▸ Task instructions
Check every line below, and copy those that include "vertical".

─── Provided information

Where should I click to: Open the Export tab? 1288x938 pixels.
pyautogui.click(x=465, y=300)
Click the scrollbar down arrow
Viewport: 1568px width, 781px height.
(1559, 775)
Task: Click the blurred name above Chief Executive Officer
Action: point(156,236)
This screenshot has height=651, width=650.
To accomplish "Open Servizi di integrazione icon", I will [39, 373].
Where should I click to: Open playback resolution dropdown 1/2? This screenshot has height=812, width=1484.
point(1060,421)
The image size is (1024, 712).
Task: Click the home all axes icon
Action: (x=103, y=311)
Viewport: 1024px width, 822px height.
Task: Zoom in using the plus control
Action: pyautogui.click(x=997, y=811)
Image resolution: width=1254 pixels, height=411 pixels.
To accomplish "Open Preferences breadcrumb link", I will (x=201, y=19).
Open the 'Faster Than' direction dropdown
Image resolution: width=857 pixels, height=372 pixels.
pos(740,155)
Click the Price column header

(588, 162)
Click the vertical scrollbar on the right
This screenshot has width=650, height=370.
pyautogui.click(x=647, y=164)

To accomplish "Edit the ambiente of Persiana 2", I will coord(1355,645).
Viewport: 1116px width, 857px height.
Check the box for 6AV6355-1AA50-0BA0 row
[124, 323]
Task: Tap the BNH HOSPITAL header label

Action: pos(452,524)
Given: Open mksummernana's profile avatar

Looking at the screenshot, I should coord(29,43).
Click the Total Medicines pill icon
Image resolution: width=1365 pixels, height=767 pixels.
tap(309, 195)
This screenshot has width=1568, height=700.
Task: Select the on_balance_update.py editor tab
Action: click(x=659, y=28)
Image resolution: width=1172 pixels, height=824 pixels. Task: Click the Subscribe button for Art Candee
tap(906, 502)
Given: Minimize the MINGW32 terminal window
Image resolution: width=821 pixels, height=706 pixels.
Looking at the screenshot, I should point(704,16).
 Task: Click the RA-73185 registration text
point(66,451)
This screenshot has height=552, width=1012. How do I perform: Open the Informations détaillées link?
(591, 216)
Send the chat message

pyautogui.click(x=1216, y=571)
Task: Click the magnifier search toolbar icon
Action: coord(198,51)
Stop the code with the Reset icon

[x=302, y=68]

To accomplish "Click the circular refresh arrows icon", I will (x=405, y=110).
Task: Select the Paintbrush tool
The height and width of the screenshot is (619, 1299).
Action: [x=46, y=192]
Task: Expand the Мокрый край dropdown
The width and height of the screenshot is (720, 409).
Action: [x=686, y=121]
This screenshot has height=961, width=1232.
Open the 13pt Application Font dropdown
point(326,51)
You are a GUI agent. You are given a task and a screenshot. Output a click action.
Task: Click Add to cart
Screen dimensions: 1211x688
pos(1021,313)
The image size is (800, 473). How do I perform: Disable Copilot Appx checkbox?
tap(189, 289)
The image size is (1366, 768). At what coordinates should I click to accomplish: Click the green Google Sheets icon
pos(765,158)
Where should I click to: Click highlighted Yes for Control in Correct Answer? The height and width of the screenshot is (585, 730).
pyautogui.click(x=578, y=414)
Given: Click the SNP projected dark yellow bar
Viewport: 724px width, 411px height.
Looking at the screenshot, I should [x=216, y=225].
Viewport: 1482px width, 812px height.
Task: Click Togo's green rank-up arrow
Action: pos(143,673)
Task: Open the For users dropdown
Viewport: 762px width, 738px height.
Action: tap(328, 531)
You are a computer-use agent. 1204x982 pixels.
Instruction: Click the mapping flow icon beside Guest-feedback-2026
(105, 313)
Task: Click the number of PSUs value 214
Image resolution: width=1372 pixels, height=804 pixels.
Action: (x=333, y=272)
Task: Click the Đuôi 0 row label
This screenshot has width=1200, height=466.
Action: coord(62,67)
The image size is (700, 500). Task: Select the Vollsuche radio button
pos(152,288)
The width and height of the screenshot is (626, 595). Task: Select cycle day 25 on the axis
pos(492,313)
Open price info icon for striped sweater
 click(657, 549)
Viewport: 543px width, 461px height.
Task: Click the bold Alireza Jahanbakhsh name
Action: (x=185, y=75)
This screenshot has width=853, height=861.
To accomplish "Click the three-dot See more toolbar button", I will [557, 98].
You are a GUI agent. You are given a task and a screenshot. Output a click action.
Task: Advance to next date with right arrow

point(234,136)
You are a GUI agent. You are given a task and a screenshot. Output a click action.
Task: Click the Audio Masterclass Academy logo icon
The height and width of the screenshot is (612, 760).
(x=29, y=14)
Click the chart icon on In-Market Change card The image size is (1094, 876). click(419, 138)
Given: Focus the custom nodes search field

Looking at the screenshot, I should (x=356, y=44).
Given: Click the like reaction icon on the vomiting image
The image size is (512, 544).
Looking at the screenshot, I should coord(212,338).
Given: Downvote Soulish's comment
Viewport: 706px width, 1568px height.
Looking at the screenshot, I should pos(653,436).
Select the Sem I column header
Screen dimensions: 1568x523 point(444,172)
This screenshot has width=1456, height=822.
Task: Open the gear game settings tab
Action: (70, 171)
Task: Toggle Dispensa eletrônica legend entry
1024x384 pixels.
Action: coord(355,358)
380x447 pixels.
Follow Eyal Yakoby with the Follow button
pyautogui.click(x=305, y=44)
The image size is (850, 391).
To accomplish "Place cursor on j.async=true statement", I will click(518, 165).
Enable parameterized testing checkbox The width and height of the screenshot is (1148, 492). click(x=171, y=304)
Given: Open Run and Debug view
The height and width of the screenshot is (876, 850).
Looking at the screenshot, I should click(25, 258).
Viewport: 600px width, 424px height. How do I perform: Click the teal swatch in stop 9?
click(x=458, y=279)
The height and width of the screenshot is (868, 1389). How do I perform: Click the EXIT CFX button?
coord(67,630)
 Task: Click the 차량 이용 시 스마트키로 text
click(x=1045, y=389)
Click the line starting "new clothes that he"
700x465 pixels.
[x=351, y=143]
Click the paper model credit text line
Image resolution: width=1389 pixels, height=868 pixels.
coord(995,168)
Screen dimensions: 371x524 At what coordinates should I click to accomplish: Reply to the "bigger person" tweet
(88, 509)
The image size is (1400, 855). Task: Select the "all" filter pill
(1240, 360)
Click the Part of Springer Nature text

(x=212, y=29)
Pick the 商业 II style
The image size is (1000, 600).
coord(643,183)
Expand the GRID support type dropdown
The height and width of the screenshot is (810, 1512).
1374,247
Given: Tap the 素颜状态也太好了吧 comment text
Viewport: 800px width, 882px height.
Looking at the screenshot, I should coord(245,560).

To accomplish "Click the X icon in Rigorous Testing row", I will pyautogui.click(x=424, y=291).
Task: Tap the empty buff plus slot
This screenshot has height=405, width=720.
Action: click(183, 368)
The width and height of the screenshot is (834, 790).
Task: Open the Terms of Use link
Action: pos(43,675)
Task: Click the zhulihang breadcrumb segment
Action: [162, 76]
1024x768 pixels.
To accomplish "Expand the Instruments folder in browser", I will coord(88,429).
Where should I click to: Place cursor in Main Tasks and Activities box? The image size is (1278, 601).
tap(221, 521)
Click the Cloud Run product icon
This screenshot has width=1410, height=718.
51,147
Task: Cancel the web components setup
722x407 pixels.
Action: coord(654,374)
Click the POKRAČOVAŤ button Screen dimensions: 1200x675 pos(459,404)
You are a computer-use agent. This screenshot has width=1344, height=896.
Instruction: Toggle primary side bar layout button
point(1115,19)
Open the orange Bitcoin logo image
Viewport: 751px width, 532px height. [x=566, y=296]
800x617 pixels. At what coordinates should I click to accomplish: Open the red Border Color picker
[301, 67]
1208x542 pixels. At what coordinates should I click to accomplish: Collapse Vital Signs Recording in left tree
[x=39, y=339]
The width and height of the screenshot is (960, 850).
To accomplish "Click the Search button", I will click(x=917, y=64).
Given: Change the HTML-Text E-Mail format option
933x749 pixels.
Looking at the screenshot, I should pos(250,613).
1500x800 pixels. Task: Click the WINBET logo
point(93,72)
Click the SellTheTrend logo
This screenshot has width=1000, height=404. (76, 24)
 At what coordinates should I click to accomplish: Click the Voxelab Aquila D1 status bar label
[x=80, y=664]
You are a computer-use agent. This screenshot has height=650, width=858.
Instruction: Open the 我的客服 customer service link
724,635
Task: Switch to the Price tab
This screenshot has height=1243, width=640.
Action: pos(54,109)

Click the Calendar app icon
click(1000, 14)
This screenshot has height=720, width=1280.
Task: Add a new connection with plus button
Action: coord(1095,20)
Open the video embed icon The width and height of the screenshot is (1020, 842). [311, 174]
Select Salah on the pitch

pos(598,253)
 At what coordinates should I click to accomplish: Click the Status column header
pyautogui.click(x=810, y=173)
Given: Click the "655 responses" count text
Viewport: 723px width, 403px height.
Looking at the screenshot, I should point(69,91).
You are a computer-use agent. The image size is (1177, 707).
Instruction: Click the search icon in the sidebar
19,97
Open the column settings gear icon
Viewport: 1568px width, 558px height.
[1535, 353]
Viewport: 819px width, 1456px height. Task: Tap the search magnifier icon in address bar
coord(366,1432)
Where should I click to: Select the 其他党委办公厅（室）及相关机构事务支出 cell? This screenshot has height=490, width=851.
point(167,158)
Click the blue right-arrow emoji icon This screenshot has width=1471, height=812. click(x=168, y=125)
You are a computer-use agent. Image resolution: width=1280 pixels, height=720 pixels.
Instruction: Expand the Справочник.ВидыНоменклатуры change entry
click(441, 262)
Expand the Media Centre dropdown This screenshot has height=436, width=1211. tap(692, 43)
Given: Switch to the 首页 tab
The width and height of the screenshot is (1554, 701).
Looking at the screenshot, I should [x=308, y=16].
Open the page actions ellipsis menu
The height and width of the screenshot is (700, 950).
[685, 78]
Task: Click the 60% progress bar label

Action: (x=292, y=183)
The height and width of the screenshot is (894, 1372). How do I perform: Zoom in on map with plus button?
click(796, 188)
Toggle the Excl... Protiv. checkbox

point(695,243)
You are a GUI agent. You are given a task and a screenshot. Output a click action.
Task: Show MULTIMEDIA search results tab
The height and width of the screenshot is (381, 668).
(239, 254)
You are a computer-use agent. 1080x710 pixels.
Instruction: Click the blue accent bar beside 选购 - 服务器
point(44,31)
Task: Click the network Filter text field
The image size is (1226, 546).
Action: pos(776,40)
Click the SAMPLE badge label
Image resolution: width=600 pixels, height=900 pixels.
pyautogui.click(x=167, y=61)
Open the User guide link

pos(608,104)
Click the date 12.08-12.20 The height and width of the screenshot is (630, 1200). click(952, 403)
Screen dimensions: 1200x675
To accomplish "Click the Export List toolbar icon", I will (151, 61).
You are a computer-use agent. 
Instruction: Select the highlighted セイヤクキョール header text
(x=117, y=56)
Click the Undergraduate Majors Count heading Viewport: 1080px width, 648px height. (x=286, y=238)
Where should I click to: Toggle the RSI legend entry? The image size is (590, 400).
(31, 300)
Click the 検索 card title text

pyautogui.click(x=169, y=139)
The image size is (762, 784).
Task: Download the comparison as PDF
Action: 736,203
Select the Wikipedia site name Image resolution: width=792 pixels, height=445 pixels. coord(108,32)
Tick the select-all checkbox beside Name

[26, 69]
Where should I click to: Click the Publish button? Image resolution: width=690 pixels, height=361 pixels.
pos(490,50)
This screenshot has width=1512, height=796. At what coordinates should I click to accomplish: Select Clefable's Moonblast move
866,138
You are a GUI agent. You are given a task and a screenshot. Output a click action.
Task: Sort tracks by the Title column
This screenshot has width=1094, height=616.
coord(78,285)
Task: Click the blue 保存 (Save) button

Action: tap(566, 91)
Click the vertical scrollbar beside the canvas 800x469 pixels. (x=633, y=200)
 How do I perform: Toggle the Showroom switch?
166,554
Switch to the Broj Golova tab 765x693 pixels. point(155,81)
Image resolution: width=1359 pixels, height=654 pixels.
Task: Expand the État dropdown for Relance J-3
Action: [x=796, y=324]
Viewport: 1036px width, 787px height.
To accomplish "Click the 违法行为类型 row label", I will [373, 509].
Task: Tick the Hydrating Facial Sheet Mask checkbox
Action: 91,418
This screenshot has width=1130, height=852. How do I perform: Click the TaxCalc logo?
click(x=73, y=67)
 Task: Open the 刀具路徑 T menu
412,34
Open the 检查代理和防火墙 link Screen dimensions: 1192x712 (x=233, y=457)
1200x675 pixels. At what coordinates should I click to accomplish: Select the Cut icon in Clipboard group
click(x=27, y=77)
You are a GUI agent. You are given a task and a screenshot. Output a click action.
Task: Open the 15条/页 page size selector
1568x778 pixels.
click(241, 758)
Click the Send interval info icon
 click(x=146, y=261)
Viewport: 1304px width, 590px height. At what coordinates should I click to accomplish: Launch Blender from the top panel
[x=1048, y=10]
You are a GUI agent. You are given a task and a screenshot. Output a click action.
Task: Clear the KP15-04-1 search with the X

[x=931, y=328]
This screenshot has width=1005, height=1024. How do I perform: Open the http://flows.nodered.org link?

──────

▸ Task output
Click the vertical scrollbar on the right
Click the vertical scrollbar beside the canvas 800x469 pixels. (x=633, y=200)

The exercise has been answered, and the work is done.